● Entries for locating words and elements
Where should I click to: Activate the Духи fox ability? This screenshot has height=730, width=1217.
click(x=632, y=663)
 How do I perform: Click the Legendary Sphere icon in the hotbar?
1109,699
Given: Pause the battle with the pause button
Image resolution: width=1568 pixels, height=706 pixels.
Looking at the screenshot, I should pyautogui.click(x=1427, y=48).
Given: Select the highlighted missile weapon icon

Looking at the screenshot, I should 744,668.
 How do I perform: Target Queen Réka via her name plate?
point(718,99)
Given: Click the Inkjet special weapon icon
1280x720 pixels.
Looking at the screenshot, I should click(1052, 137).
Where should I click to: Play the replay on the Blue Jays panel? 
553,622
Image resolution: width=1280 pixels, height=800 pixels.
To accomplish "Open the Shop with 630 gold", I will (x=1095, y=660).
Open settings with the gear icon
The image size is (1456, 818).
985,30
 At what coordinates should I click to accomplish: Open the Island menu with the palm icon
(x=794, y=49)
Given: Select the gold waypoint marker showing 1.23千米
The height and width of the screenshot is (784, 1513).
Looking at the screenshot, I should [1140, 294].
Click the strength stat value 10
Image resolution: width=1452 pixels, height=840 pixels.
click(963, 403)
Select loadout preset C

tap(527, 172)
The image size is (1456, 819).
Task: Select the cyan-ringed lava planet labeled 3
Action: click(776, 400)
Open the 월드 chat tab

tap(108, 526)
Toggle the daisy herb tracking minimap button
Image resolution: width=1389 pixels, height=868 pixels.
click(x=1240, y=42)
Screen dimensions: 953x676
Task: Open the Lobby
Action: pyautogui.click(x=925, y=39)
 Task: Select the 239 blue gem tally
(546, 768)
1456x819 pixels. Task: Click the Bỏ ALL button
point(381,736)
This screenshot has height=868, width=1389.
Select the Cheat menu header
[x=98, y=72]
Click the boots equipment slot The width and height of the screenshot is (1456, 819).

● WHAT YOU NEED TO DO
Copy out every line of the data above word for word.

● RESPONSE TO THIS TASK
Where should I click to: Activate the Духи fox ability? This screenshot has height=730, width=1217.
click(x=632, y=663)
 How do I perform: Click the Legendary Sphere icon in the hotbar?
1109,699
Given: Pause the battle with the pause button
Image resolution: width=1568 pixels, height=706 pixels.
Looking at the screenshot, I should pyautogui.click(x=1427, y=48).
Given: Select the highlighted missile weapon icon

Looking at the screenshot, I should 744,668.
 How do I perform: Target Queen Réka via her name plate?
point(718,99)
Given: Click the Inkjet special weapon icon
1280x720 pixels.
Looking at the screenshot, I should click(1052, 137).
Where should I click to: Play the replay on the Blue Jays panel? 
553,622
Image resolution: width=1280 pixels, height=800 pixels.
To accomplish "Open the Shop with 630 gold", I will (x=1095, y=660).
Open settings with the gear icon
The image size is (1456, 818).
985,30
 At what coordinates should I click to accomplish: Open the Island menu with the palm icon
(x=794, y=49)
Given: Select the gold waypoint marker showing 1.23千米
The height and width of the screenshot is (784, 1513).
Looking at the screenshot, I should [1140, 294].
Click the strength stat value 10
Image resolution: width=1452 pixels, height=840 pixels.
click(963, 403)
Select loadout preset C

tap(527, 172)
The image size is (1456, 819).
Task: Select the cyan-ringed lava planet labeled 3
Action: click(776, 400)
Open the 월드 chat tab

tap(108, 526)
Toggle the daisy herb tracking minimap button
Image resolution: width=1389 pixels, height=868 pixels.
click(x=1240, y=42)
Screen dimensions: 953x676
Task: Open the Lobby
Action: pyautogui.click(x=925, y=39)
 Task: Select the 239 blue gem tally
(546, 768)
1456x819 pixels. Task: Click the Bỏ ALL button
point(381,736)
This screenshot has height=868, width=1389.
Select the Cheat menu header
[x=98, y=72]
Click the boots equipment slot The width and height of the screenshot is (1456, 819).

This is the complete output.